Are there limits to forgiveness?

by | Sep 13, 2020 | News and reports

Phil’s sermon to us this morning, on Matthew 18:21-24 was a powerful call to us to recognise the wonder of God’s forgiving love and grace in our lives, and having done so, to exercise the same grace and love in our relationships with other people.  Having a forgiving spirit is the sign of having been truly open to God’s forgiveness. And we are healed as we let go, as far as we are able,  of bitterness and grudge.

I’ve been thinking and reading a wee bit this afternoon about forgiveness, because I was aware of grey areas with forgiveness as with most moral teaching.  Should Christians always forgive – even in cases where the offender shows no repentance and does not seek forgiveness? I’m conscious too of the bad pastoral advice which has sometimes given to women who have hinted at physical abuse in their marriage and have been told to ‘forgive and go back.’ Does forgiving someone mean that our relationship with them should continue as before? Surely not, I think.

I found this article by the late R.C. Sproul helpful in this respect. He considers Matthew 18:21-34, but he also quotes Jesus’ words in Luke 17:3-4:

‘If your brother or sister sins against you, rebuke them; and if they repent, forgive them. Even if they sin against you seven times in a day and seven times come back to you saying “I repent,” you must forgive them.’

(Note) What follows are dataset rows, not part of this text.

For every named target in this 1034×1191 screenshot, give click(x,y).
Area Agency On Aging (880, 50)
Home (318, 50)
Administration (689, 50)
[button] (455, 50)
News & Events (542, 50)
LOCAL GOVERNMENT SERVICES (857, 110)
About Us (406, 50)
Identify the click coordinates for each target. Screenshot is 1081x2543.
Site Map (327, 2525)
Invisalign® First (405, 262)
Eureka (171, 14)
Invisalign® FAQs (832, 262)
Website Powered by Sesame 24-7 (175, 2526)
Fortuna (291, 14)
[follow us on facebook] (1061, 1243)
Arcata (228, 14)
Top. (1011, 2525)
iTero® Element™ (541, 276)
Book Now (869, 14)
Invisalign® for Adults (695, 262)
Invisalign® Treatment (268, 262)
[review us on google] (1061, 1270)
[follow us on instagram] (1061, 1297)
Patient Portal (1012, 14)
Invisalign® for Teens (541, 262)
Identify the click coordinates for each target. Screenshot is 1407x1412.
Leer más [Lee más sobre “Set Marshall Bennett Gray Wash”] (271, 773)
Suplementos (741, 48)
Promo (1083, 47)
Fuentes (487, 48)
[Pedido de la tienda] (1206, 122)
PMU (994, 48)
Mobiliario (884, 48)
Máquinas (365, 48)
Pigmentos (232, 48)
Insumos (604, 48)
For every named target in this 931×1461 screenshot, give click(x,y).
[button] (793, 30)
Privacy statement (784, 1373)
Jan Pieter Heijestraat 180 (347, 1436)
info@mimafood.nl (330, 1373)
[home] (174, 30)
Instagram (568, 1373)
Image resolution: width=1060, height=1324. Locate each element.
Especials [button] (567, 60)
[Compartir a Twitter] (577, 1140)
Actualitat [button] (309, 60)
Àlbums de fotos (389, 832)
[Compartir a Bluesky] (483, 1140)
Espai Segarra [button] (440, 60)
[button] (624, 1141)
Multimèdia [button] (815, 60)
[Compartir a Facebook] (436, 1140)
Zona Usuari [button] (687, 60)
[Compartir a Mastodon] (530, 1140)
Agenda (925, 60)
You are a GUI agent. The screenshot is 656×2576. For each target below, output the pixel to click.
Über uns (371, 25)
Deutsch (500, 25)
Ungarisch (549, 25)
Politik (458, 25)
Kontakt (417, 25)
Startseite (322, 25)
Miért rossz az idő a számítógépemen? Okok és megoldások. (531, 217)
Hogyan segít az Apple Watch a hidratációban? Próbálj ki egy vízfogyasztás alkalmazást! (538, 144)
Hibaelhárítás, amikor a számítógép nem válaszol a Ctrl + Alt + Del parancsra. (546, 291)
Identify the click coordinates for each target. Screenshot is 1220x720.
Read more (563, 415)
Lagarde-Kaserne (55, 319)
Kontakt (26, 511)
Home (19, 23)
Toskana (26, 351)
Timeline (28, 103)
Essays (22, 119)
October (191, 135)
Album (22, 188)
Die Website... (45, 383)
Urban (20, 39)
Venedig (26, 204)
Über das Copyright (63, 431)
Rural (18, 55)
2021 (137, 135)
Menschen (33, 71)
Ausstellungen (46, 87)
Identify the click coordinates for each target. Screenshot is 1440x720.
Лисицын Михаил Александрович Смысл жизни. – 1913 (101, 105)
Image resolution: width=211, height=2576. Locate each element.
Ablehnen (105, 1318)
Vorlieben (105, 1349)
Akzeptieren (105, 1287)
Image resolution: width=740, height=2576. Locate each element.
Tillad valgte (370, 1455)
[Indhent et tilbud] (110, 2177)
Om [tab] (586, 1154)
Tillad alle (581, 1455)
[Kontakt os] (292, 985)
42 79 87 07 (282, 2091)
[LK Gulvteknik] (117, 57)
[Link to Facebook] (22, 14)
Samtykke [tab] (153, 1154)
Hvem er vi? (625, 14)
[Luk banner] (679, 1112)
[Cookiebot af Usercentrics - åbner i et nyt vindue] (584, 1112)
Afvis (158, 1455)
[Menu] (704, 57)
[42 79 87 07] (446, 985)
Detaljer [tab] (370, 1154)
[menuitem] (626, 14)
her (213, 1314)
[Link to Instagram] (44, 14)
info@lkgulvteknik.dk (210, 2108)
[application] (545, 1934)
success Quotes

  1. C. Sproul acknowledges the challenge to us in Matthew 18: that of recognising the wonder of God’s love, and reflecting it in our relationships. But he also notes Jesus’ teaching in Luke 17:3-4 – ‘If they repent, forgive them.’

Says Sproul:

It is often taught in the Christian community that Christians are called to forgive those who sin against them unilaterally and universally. We see the example of Jesus on the cross, asking God to forgive those who were executing Him, even though they offered no visible indication of repentance. From that example of Jesus, it has been inferred that Christians must always forgive all offenses against them, even when repentance is not offered. However, the most that we can legitimately infer from Jesus’ actions on that occasion is that we have the right to forgive people unilaterally. Though that may be indeed a wonderful thing, it is not commanded.

If we look at the commandment that Jesus gives in Luke 17:3 He says, “If your brother sins, rebuke him.” Notice that the first response to the offense is not forgiveness but rather rebuke. The Christian has the right to rebuke those who commit wrongdoing against him. That’s the basis for the whole procedure of church discipline in the New Testament. If we were commanded to give unilateral forgiveness to all, under all circumstances, then the whole action of church discipline to redress wrongs, would itself be wrong. But Jesus says, “If your brother sins, rebuke him, and if he repents…,” — here is where the command becomes obligatory — if the offender repents, then it is mandatory for the Christian to forgive the one who has offended him.

We acknowledge the wonderful example of Gordon Wilson whose daughter Marie died in the IRA Enniskillen bombing in November 1987 and who said later

I have lost my daughter, and we shall miss her. But I bear no ill will. I bear no grudge. Dirty sort of talk is not going to bring her back to life. I shall pray for those people [the IRA bombers] tonight and every night. May God forgive them.

But as R. C. Sproul indicates it is not obligatory on Christians to forgive those who don’t repent. Perhaps we are struggling, trying to find it in us to forgive someone who has injured us grievously, and finding it impossible. We need to cut ourselves a bit of slack, I think.

And yet as Phil pointed out, it is beneficial for us to be able to forgive, to let go of the bitterness, the woundedness, the sense of victimhood we feel. Perhaps in time, even where there has been no repentance on the part of the offender, we will find the ability to let go, to find closure.

Let’s acknowledge the ‘grey areas’, and the folk who struggle with forgiveness. But let’s not forget our responsibility as Christians to recognise God’s great grace and forgiveness, and to forgive others freely. And when we are in the wrong, let’s face the  challenge  to repent, to admit our mistakes, to seek recognition with those we have hurt whether in our families, our Church family, or among the people we meet from day to day.

But there’s one last important thing to say – that sometimes we can say forgiving words to someone who has hurt us, but be using those words in a self-seeking way, rather than as an offer of free, unconditional forgiveness. We can weaponise forgiveness:  ‘Yes, I forgive you, but I expect you in future to….’ and we make our forgiveness conditional on the person doing as we say in future; or we can say we forgive, but act and speak later in such a way that the person feels their offence is forever hanging between us. Genuine forgiveness is given freely, and in love.

No, there’s one more thing: and that is that we sometimes find it hardest of all to (a) believe that God really has forgiven us and (b) to forgive ourselves. We can burden ourselves with the memory of what we have done, and a sense of guilt which does not lift. But if we have repented, and sought forgiveness from God and those we have hurt then we are forgiven. Perhaps someone reading this is troubled by an obsessive sense of guilt despite having taken the steps to forgiveness. You are forgiven! You are free! Forgive yourself, as God for Christ’s sake has forgiven you.